City takes weeks to deal with fallen tree due to backlog of requests and finger-pointing between agencies
by JASON MEREL
A large tree that crushed two parked cars and damaged the roof of an adjacent coach house in the alley of the 4900 block of West Winnemac Avenue during a storm after midnight on July 5 was finally removed by a crew 3 weeks later on July 27 after some finger-pointing between the city and Metra about whose property it was on.
Resident Sean Fletcher and his wife Lisa were inside the coach house at about 12:45 a.m. when the tree fell and a branch speared an air conditioning unit and knocked it from the window. The Fletchers went outside and found that a boxelder tree that once stood at the end of the alley, which they had been concerned about for years, had fallen on their two parked and unoccupied vehicles.
“LUCKILY, the cars stopped the tree from crashing through the roof,” Fletcher said on July 26, prior to the tree’s removal. “I’m sure there’s damage up there but we have to get the tree out of the way to inspect it.”
The Fletchers provided information showing service requests to the city from June of 2019 and October of 2020, so when the tree fell it was not news to the city. Both requests were cleared as “no tree present.”
“APPARENTLY they were going to the front of the house, when the tree was actually in the alley,” Fletcher said. He said that when he called 311 to follow up on the second request, he was told that the city isn’t responsible for trees in alleys. The city also does not clear snow from alleys because that could damage private property.
After the tree fell, Fletcher cut away some of the fallen branches to make the property more accessible from the alley, filed a debris removal request on July 11 and was told there was a 5-day estimated wait time for service.
His main concern by July 26 was the potential for a fire due to the rapidly drying, 3-foot pile of debris in the alley within a few feet of the coach house.
The 3-week delay of the tree’s removal appeared to be due to a combination of a disagreement between the City of Chicago and Metra as to whose property the tree was on before it fell and a backlog of service requests from the Department of Streets and Sanitation’s Bureau of Forestry.
A neighbor called Nadig Newspapers to report the problem after the Fletchers contacted the alderman’s office and weeks went by without any cleanup. The newspaper contacted Alderman Jim Gardiner (45th) on July 26 and the alderman said that he was aware of the problem and that his ward office staff was doing their best to identify whose property the tree fell from.
“We’ll continue to do everything within our ability to service that resident,” he said. Gardiner added that he’s been seeing 2- to 3-week delays on requests due to a service backlog.
THE TREE WAS removed the following morning on July 27.

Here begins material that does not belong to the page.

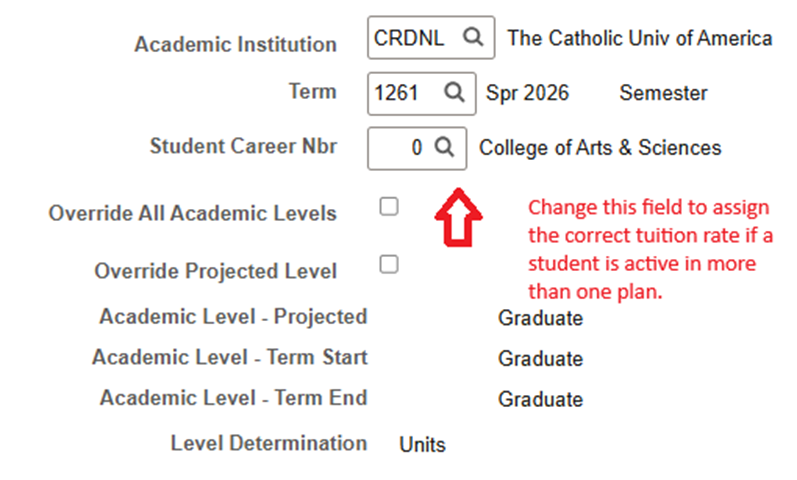
Task: Tick the Override Projected Level checkbox
Action: coord(389,264)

An aerial view of the property through the Cook County Assessor’s Web site appears to show the tree was on city property. The City of Chicago and Metra both provided overlay maps of the relevant PINs involved in their determinations, however, the map referenced by the city and provided by 45th Ward office staff showed the tree was on the boundary of Metra property.
Metra public relations manager Meg Reile said in an e-mail that Metra staff confirmed they had already communicated to the alderman’s office that the tree was not on rail property.
“My understanding is that the city required that our property line be fenced at the alley,” Reile said. The stump of the fallen tree is located on the city’s side of that fence.
Fletcher said that staff at Gardiner’s office told him they were dealing with Metra regarding the issue.
“At first they were helpful and I was very grateful to them in my e-mail replies, but then we hit that wall and it got frustrating because it seemed like nobody wanted to do anything,” Fletcher said.
Ultimately, liability for the property loss will be determined after the insurance companies get involved but for now the residents said that they are happy the tree is finally gone.